(Stored records)
──────────────────────────────
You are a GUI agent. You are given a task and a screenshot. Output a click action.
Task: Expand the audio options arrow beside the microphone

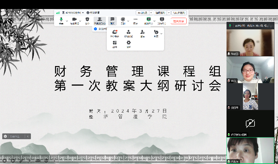pos(67,21)
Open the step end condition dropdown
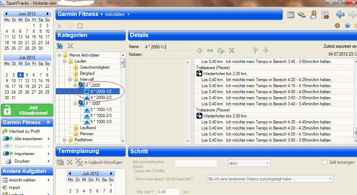Image resolution: width=357 pixels, height=195 pixels. (x=270, y=179)
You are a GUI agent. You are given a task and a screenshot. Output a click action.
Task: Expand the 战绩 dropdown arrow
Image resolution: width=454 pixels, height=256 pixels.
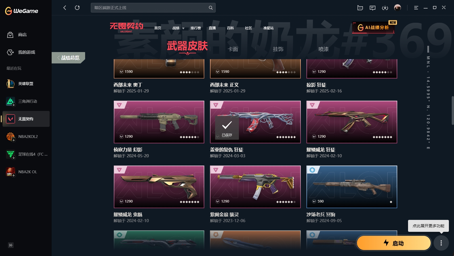183,28
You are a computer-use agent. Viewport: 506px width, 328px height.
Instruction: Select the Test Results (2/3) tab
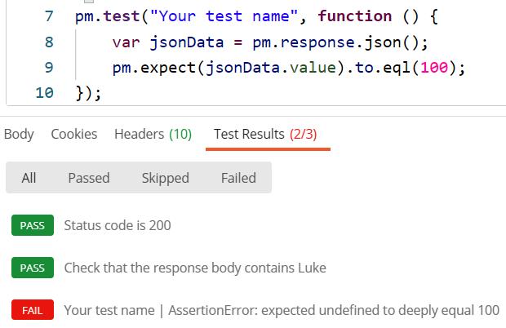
──────────────────────────────
__Activity__:
Give the entries again word for word, but skip the pictures.

__Solution for this task__:
You are a GUI agent. You are given a task and a screenshot. Output a click action.
Task: Expand the audio options arrow beside the microphone

pos(67,21)
Open the step end condition dropdown
Image resolution: width=357 pixels, height=195 pixels. (x=270, y=179)
You are a GUI agent. You are given a task and a screenshot. Output a click action.
Task: Expand the 战绩 dropdown arrow
Image resolution: width=454 pixels, height=256 pixels.
183,28
You are a computer-use agent. Viewport: 506px width, 328px height.
Instruction: Select the Test Results (2/3) tab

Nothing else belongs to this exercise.